NGS offers expanded the diagnostic options in children with undiagnosed DD/ID as well as investigation into the pathogenesis of these disorders. Genetic diagnosis plays an important role by assisting patients and families with (1) preventing of inappropriate managements and additional invasive tests such as muscle biopsy, (2) family genetic counseling, and (3) proper therapy and information pertaining to disease and prognosis. Patient sequencing will become routine in clinical settings in developed countries, specifically as sequencing throughout will further make increment at reduced cost [78]. Decreasing in the cost of NGS will bring on widespread use of family-based trio testing by WES/WGS as second-tier test for DD/ID, leading to a higher diagnostic yield [79,80]. Further studies (including ethical, clinical utility, and cost-benefit analysis) are necessary before the routine application of NGS in clinical praxis.

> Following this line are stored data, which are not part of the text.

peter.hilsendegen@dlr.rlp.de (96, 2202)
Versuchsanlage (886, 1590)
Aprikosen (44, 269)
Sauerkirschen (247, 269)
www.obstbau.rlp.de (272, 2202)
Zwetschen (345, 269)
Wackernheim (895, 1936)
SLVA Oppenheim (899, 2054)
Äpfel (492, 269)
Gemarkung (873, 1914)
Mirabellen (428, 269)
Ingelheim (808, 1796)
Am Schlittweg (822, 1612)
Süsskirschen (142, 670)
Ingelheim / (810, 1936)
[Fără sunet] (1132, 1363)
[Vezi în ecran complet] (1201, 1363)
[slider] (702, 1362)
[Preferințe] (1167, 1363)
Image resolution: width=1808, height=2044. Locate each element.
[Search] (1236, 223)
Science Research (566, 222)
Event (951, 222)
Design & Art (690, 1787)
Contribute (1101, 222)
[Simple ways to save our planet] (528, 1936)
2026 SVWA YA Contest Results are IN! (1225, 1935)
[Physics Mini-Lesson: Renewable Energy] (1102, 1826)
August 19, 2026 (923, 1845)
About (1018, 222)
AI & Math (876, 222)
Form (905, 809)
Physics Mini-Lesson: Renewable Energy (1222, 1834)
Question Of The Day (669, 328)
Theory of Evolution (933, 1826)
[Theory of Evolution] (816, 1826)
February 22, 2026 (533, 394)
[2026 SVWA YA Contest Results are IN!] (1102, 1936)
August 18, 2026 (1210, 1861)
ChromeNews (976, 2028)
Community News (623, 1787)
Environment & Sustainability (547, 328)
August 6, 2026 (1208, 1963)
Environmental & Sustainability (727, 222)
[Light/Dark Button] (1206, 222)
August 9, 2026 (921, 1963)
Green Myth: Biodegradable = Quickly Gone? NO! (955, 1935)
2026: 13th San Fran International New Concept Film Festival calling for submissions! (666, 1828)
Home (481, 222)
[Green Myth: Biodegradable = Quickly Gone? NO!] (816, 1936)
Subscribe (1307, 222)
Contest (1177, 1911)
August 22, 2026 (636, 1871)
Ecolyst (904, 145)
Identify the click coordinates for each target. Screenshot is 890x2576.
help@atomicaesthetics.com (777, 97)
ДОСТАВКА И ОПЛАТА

Not notably, since 2001 NGS had identified a large number of genetic etiologies. From 2007 to 2013, the diagnosis of Online Mendelian Inheritance of Man introduced new Mendelian disorders that expanded database by 87%, with many them associated with pediatric neurologic diseases [81,82], and new discovery still in progress day by day. Collaboration among pediatric neurologists and laboratory geneticists is recommended in the planning, implementation, and development of genetic testing. With the wide application of NGS, we also should know that NGS is not “all-powerful.” NGS is not suitable for screening for nucleotide repeat expansion disease or detecting large deletions or duplications. A persistent progression of diagnostic genomic testing by NGS is anticipated within the years to come. Comprehensive mapping of the whole genome in conjunction with further studies investigating their functional elements, will be important in the future to comprehend the function of noncoding DNA regions in DD/ID. International collaboration will become increasingly important in genetic researches on children with DD/ID.